■ WHAT THE TASK REQUIRES
Print the listing below from its first line up to and including the line containing "[x=282, y=399]", reproducing each line as it appears. Omit the pictures from your answer.

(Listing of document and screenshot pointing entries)
····················

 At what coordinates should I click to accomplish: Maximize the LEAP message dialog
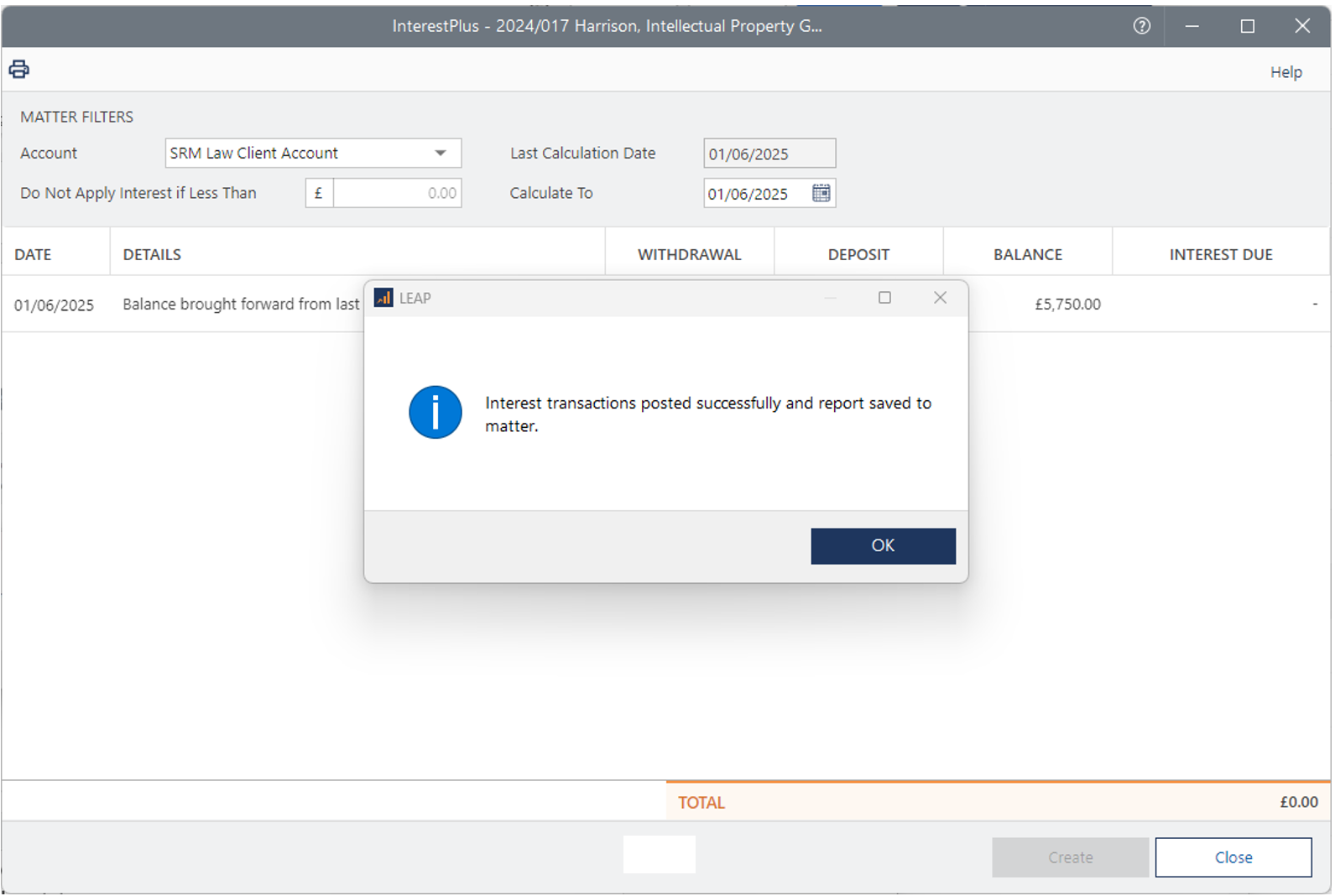884,298
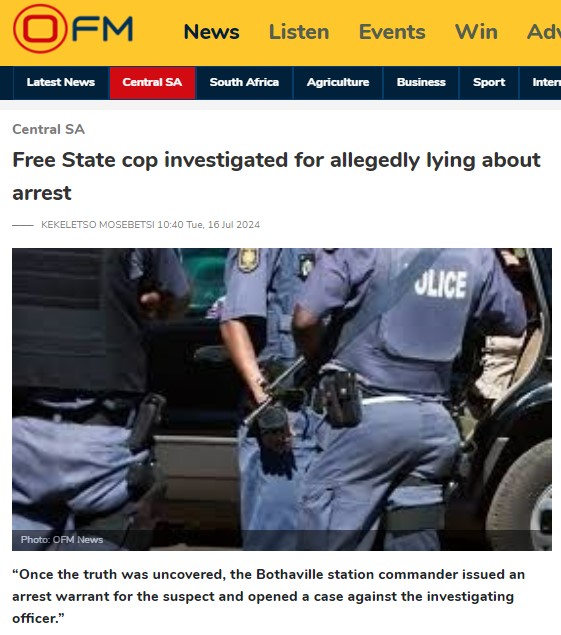Open the police arrest article photo
The height and width of the screenshot is (635, 561).
[x=282, y=399]

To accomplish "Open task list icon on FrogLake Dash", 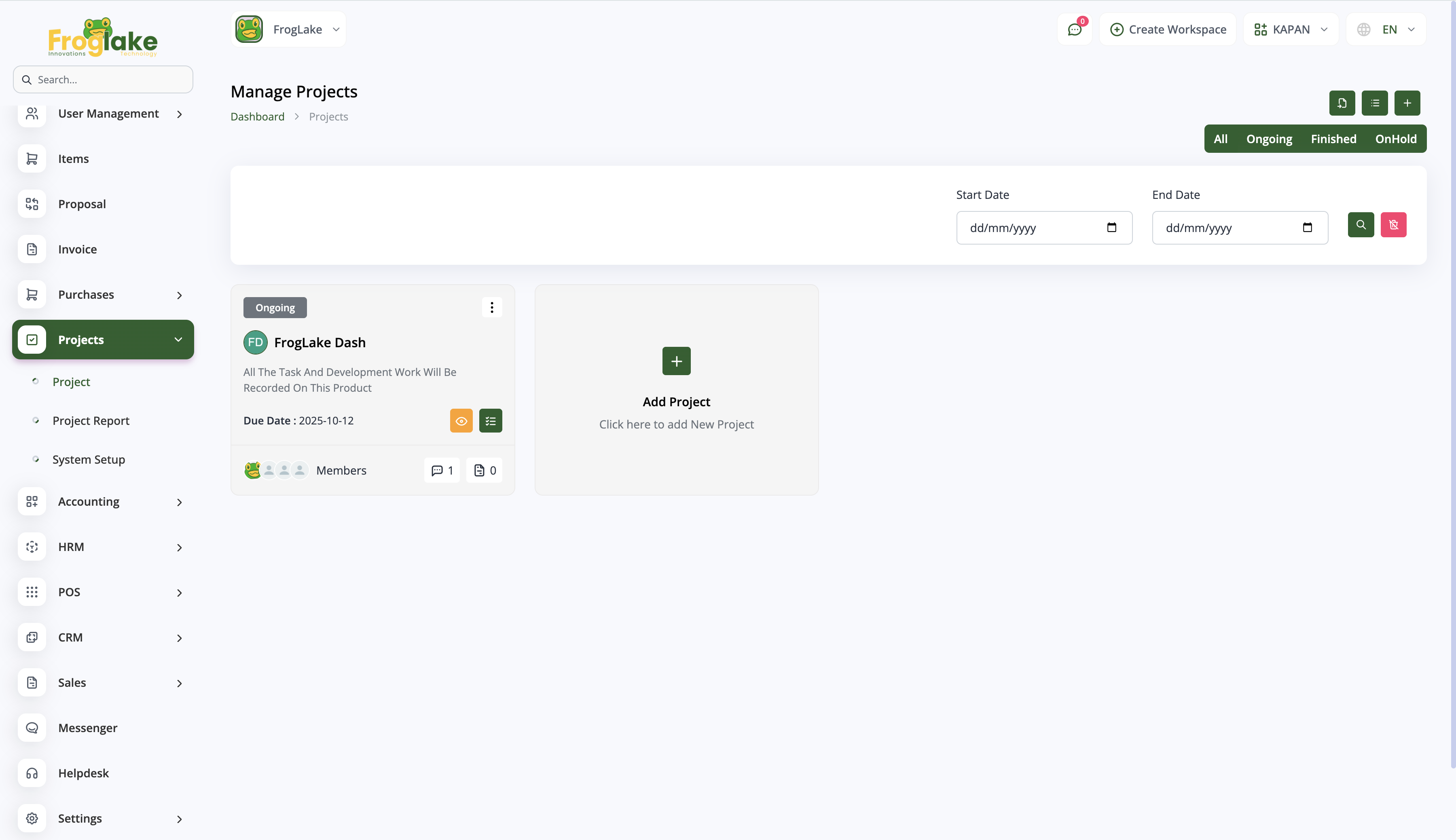I will 491,420.
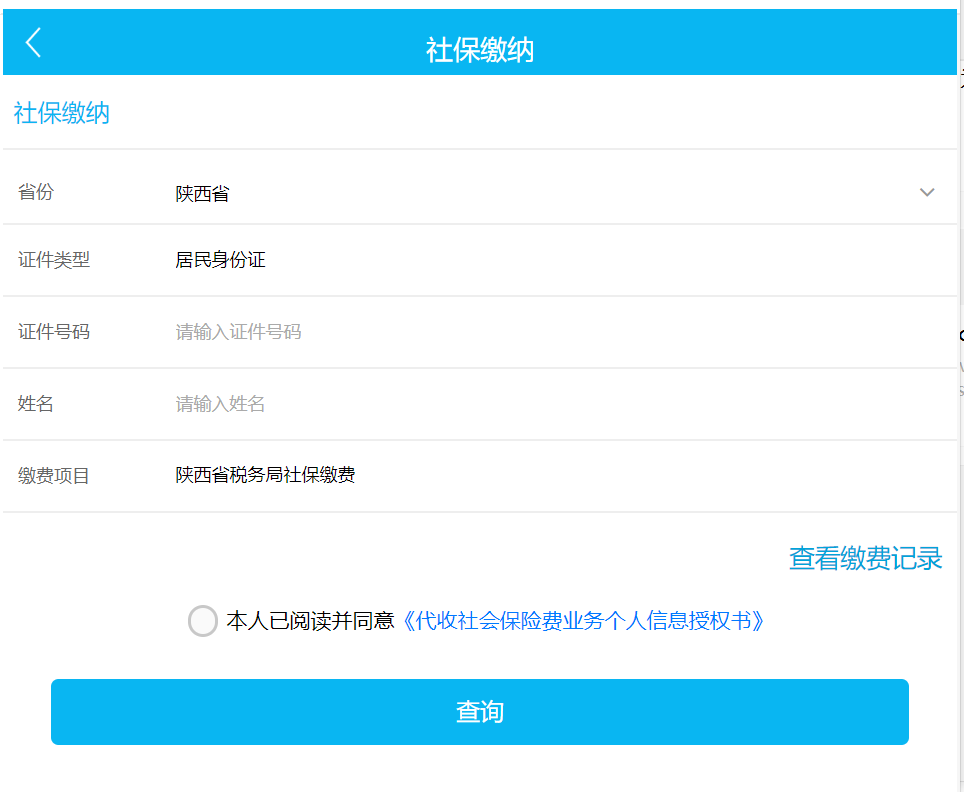Click the blue 社保缴纳 section heading
Screen dimensions: 964x792
[x=62, y=113]
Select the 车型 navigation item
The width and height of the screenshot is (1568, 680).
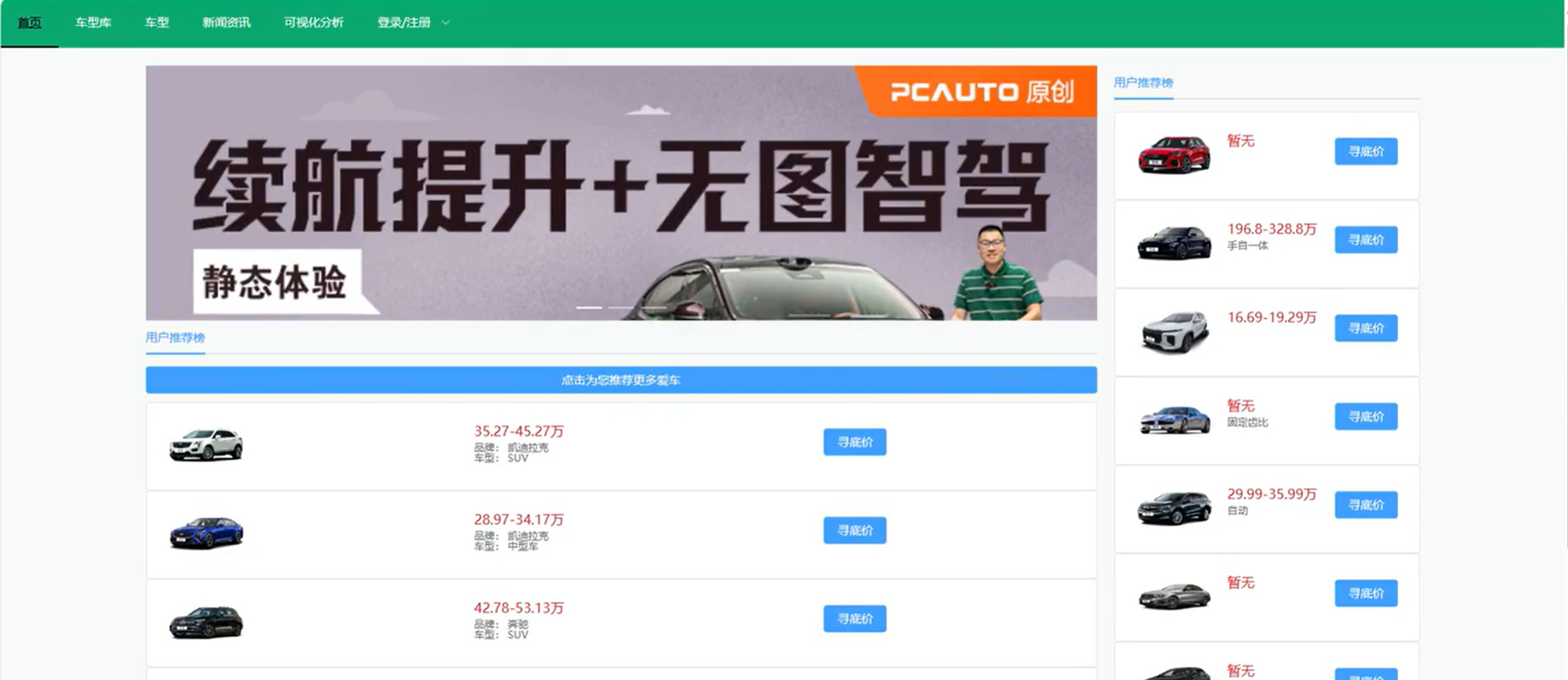point(157,23)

····················

■ TASK RESULT
 At what coordinates should I click to accomplish: Maximize the LEAP message dialog
884,298
Open the police arrest article photo
The height and width of the screenshot is (635, 561).
[x=282, y=399]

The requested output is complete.